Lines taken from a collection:
○ ○ ○ ○

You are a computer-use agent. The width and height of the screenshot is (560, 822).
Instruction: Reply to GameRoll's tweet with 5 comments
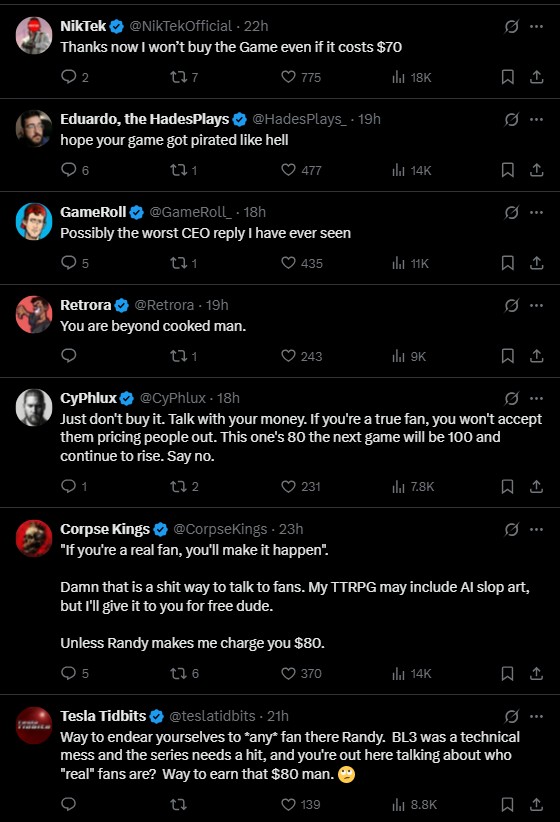(x=75, y=263)
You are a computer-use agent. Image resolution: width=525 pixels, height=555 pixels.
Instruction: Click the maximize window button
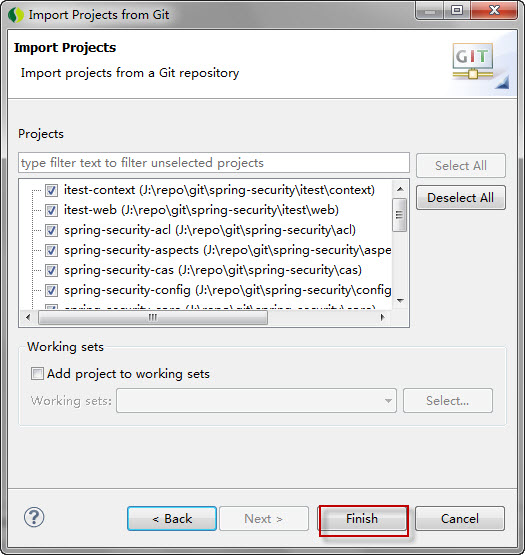(456, 11)
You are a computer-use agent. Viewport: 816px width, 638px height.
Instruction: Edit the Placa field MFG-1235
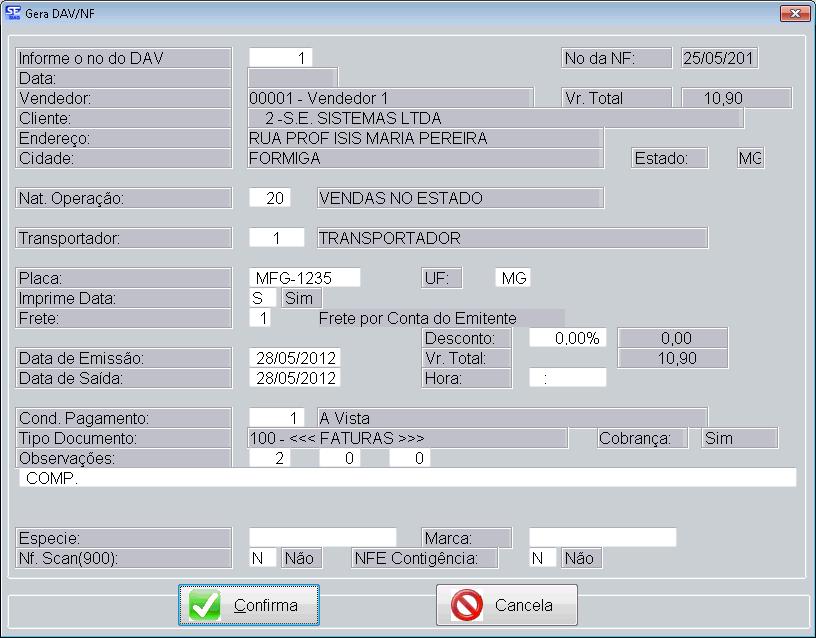[304, 278]
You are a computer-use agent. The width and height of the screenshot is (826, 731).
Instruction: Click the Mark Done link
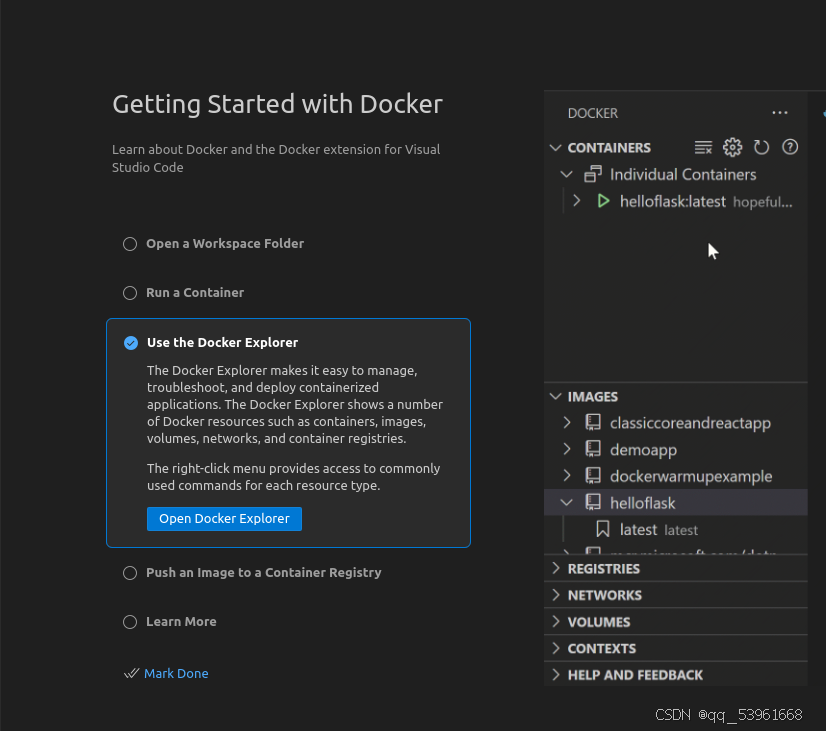(x=176, y=673)
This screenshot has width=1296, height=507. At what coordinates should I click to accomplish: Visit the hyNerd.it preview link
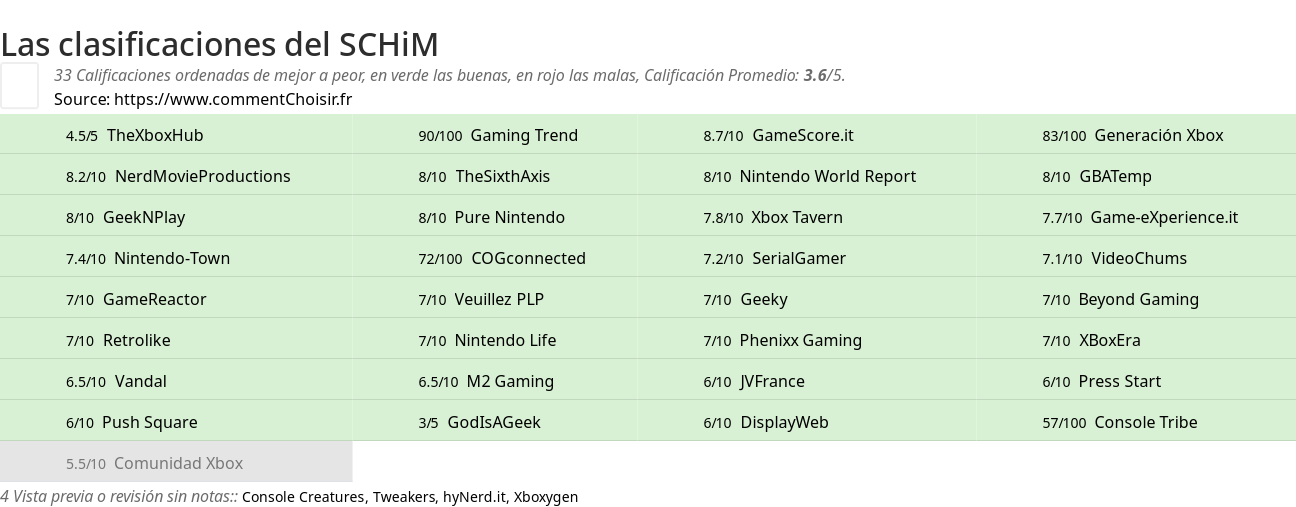click(474, 497)
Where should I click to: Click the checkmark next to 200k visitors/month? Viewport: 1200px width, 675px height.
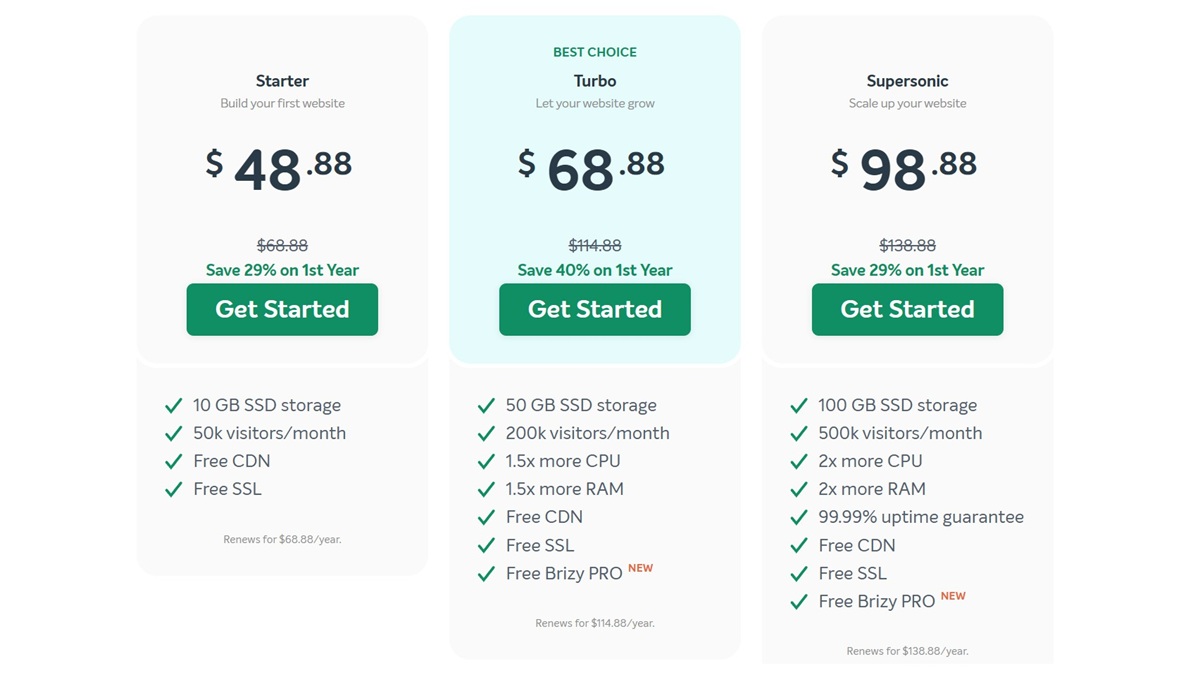[487, 433]
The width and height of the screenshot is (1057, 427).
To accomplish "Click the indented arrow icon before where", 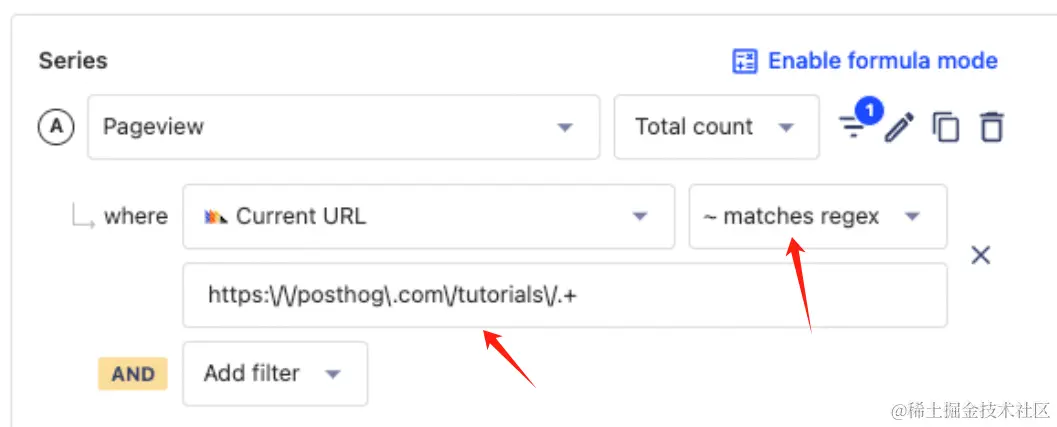I will (x=82, y=216).
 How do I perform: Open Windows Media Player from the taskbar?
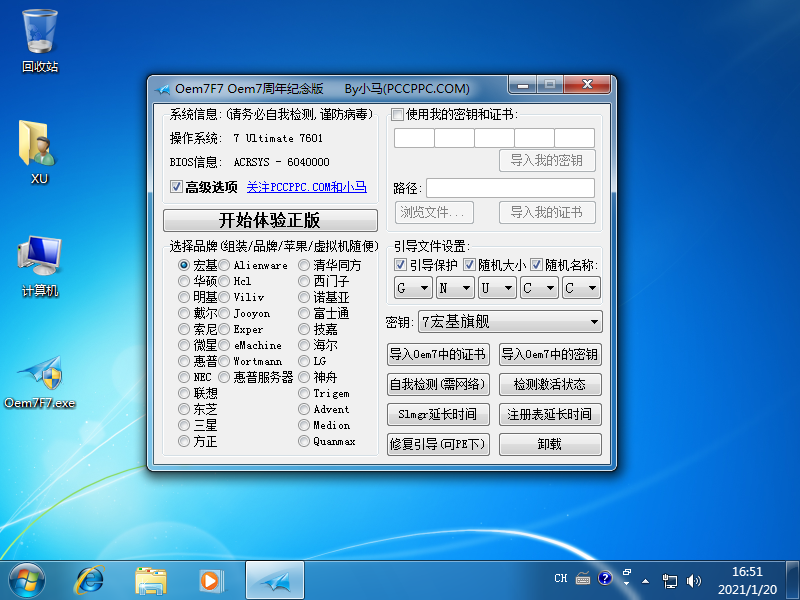point(211,578)
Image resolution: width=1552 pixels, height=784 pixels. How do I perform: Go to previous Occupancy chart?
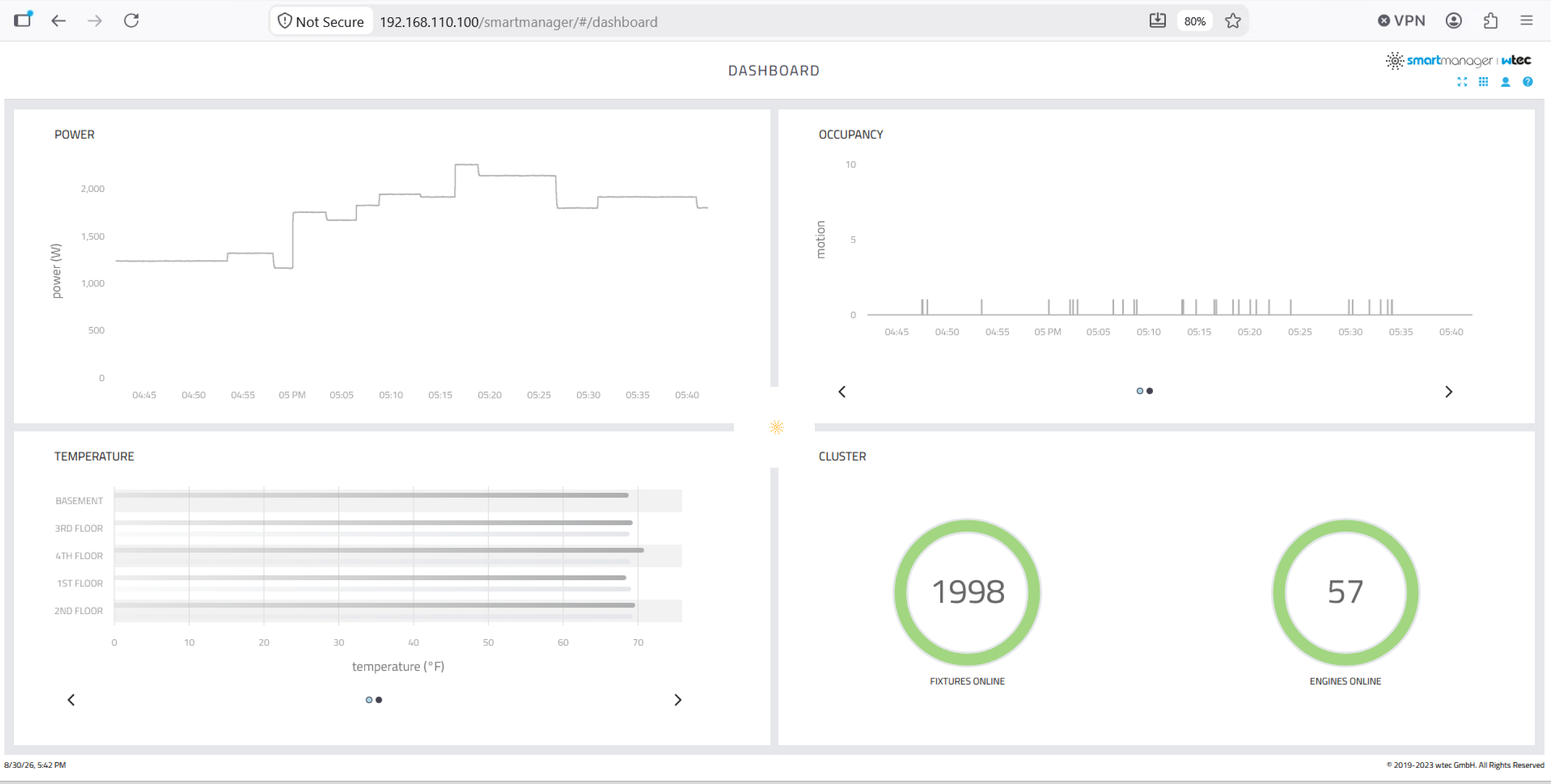(842, 391)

○ ○ ○ ○

**WRITTEN TASK**
List each line above that contains the word "screenshot", copying every such line in full. Case counts.

**WORKED ANSWER**
You are a computer-use agent. The width and height of the screenshot is (560, 822).
You are a computer-use agent. The width and height of the screenshot is (826, 731).
This screenshot has width=1296, height=507. At what coordinates should I click to accomplish: Visit the hyNerd.it preview link
The width and height of the screenshot is (1057, 427).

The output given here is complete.